The second show at Olde Club this year, featuring artists Brianna Cash and Xenia Rubinos, was subdued and intimate at times, and made you want to dance at others. The show started at 10 p.m. last Thursday, November 6, and ended at around 12:30 a.m.

Both artists showcased their individual talents in different ways. Cash, a Philadelphia based singer/songwriter, brought with her a certain kind of lightness. Cash released an EP last year called Journey After June and has been working on touring and new music since. On her Facebook page, she cites Stevie Wonder as one of her biggest influence. From her performance, it is easy to see how Stevie Wonder’s influence seeped into her performativity and lyricism.

The songs Cash performed, including “Kisses in the Rain” and “September,” were reminiscent of powerful, stripped-down pop from the mid-2000s, with influences from ’70s pop, folk, and R&B balladeers such as Minnie Riperton and, as mentioned, Stevie Wonder. Her stage persona was demure, but powerful in parts when she allowed her voice and persona to come through. The entire set was almost reminiscent of an episode of MTV Unplugged.

That Music Mag says of Cash, “People have been responding positively on all fronts. Social sites (like Twitter, Instagram, and many more), downloads, and countless performances cement her talents and generate new fans while making her loyal fans remember why they fell in love with her in the first place.”

Cash’s set in its entirety was alluring in a soft and pleasant way. This was nicely contrasted with Rubinos’s performance, an amalgam of style, melody bending, and generally upbeat music.

Rubinos, an artist with a decently large profile (she will play The Knitting Factory in Brooklyn with Andrew W.K. and the Skins on November 22nd), brought nearly as intimate a performance with her as Brianna Cash. Rubinos hails from Hartford, Connecticut, but is now based in New York, and is of Cuban and Puerto Rican descent. Her music is influenced by her childhood experiences in a multi-cultural Latino household.

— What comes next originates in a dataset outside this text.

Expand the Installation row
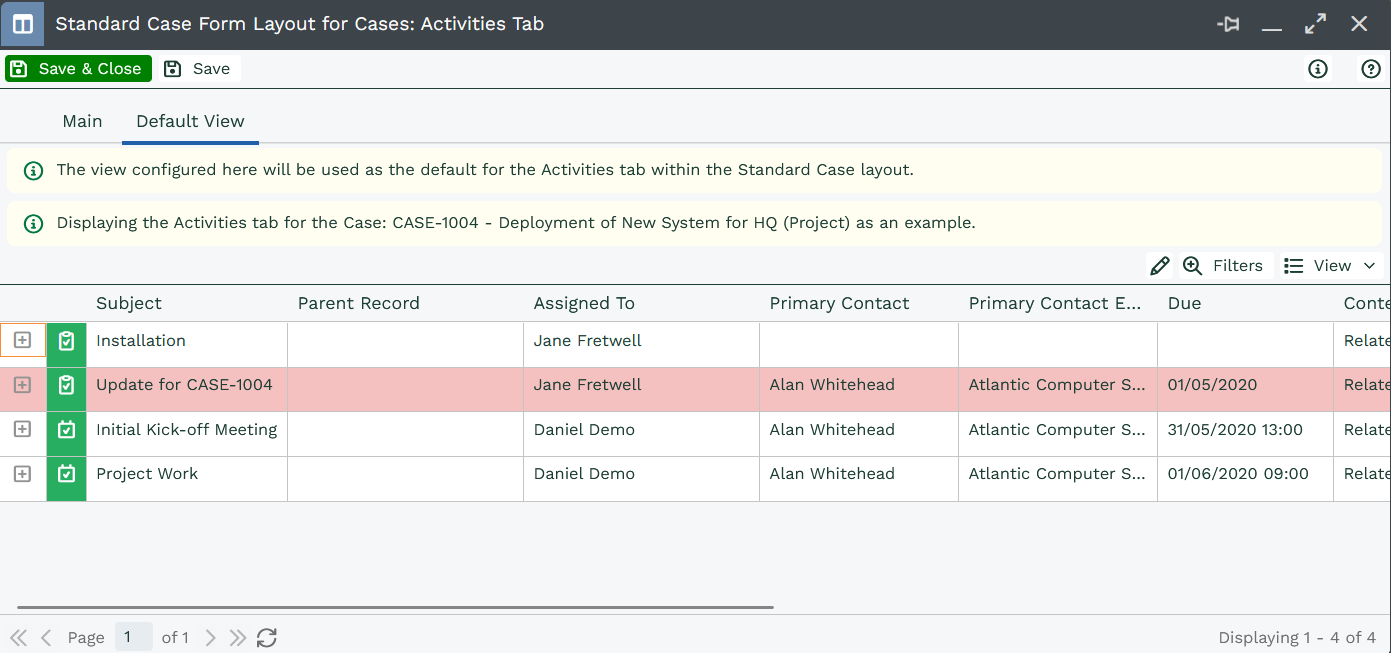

Performing with the assistance of a drummer, Marco Buccelli, and a sampler (the second time in two Olde Club shows this device has been used), Rubinos brought an atmosphere to Olde Club that can be explained as head-bobbing, dance-making excellence. Rubinos’s jazz-laden voice alone without the assistance of the sampler is powerful in its clarity. With the device, Rubinos’s stage presence becomes transcendent.

One only has to listen to Rubinos’s song “Pan y Café” to get a sense of her style. The melodic limitations of a voice and a drumset seem to be lost on her. In her live performance, Rubinos creates solidly beautiful melodies along with a dance-ready atmosphere. The contingent in Olde Club was so excited at the end of the show that they asked for an encore, and received a chilling bookend to the show reminiscent of a jazzier James Blake.

In a 2013 write up of Rubinos’s album, The New Yorker said, “Rubinos works with a small sampler, which she uses to trigger recordings of the sound of her own voice, keyboard parts, and a creaky door. The result is rhythmically fierce, vocally generous music that slips through the net of any known genre.”

The number of people in the show varied from around 15-25 throughout the night. The crowd was a mix of regulars, including the two Olde Club heads for this year, among a nice smattering of new faces. The smaller turnout was thankfully conducive to the music that was played throughout the night. The Thursday night timeslot was at odds with Pub Nite, and Olde Club filled up with curious Swatties around midnight, after the last line of American Pie played.

If this show were on a Friday night, it’s certain the attendance would have been greater. However, regardless of the day, time, or conflict with other campus events, the number of people at Olde Club throughout the night represented a sweet spot of sorts, for this show at least. The mix of styles of the two performers could have proven discordant. Yet instead, both artists accented each other nicely, adding a smooth flow to a night of strong performances.